What the task asks | If pictures are present, leave them out, and copy the data word for word.

*** Material for this task ***

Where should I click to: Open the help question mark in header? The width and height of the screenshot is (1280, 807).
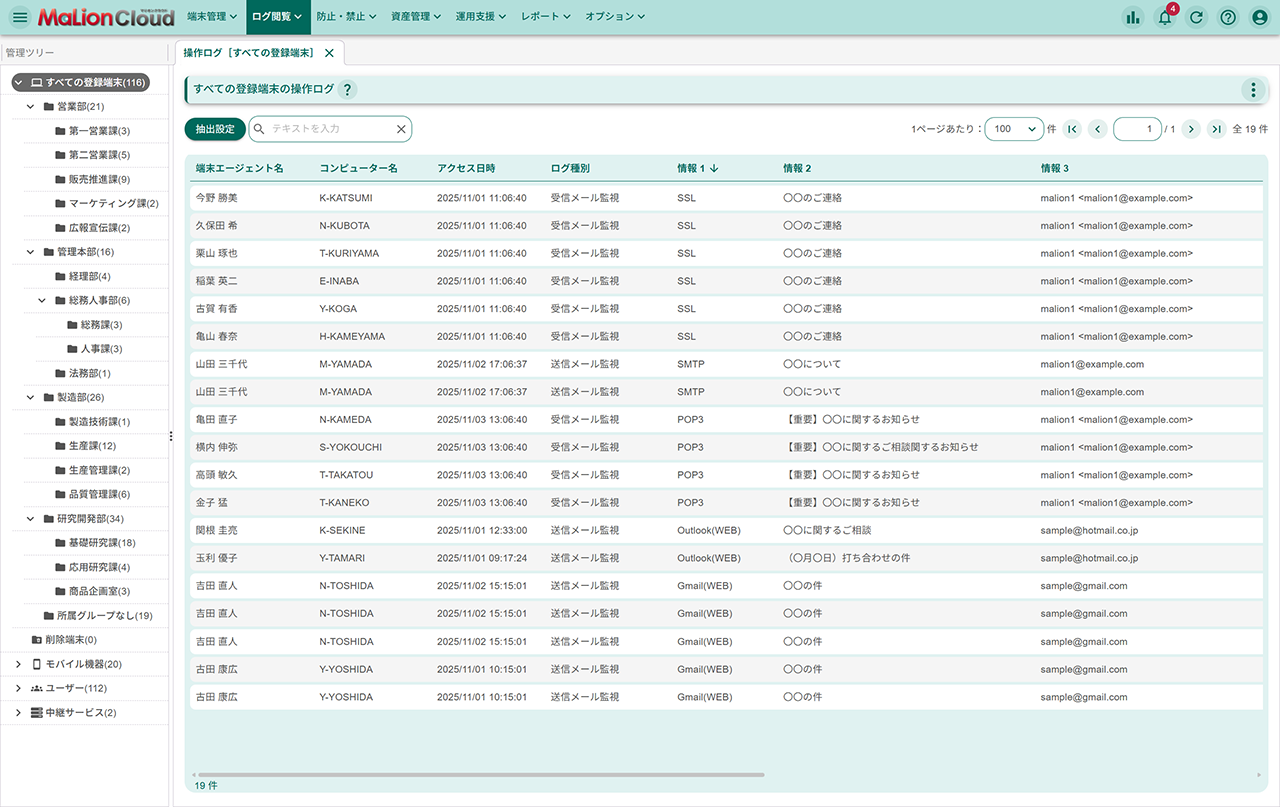tap(1228, 17)
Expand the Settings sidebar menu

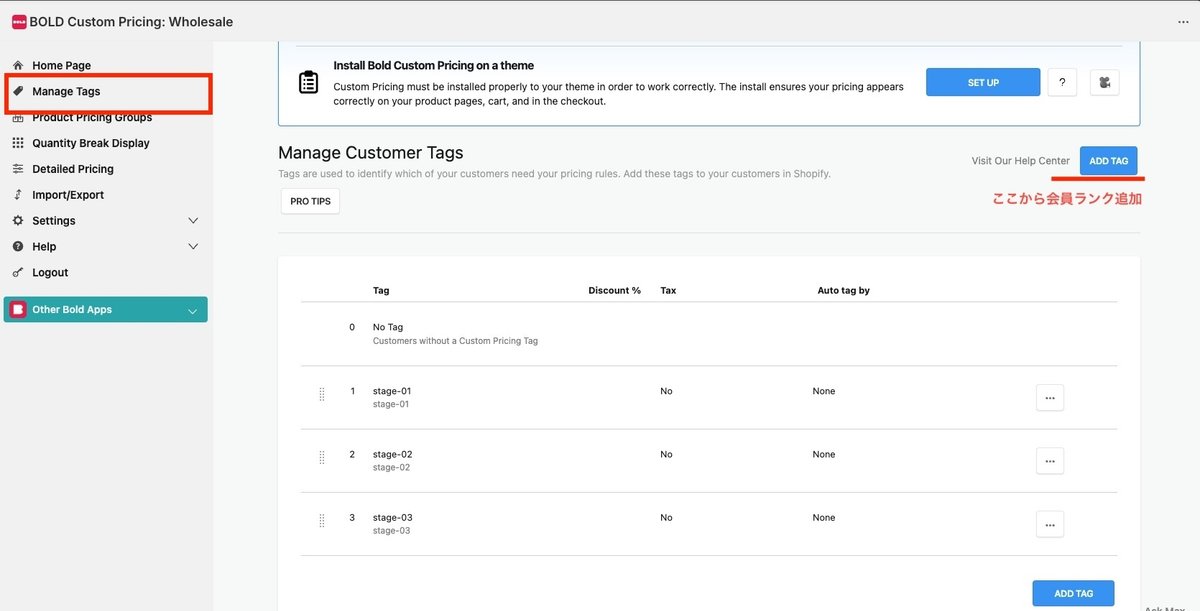pyautogui.click(x=193, y=221)
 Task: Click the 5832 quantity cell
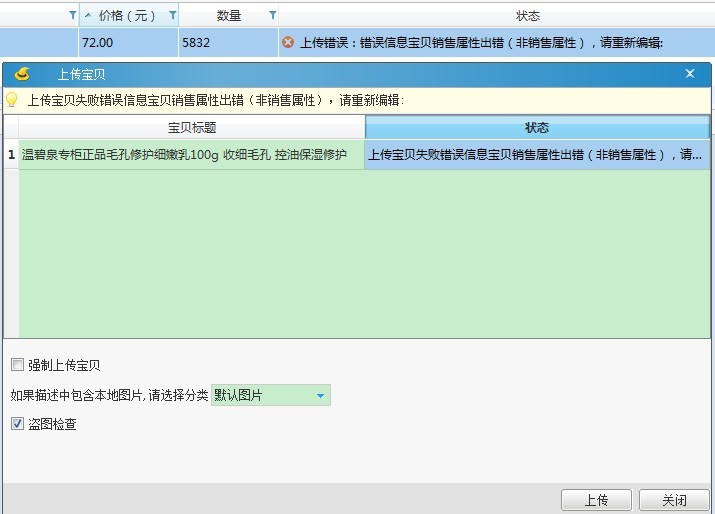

***

Completed exercise |
Where should I click to: Open the help question mark in header? The width and height of the screenshot is (1280, 807).
tap(1228, 17)
Expand the Settings sidebar menu

pyautogui.click(x=193, y=221)
 Task: Click the 5832 quantity cell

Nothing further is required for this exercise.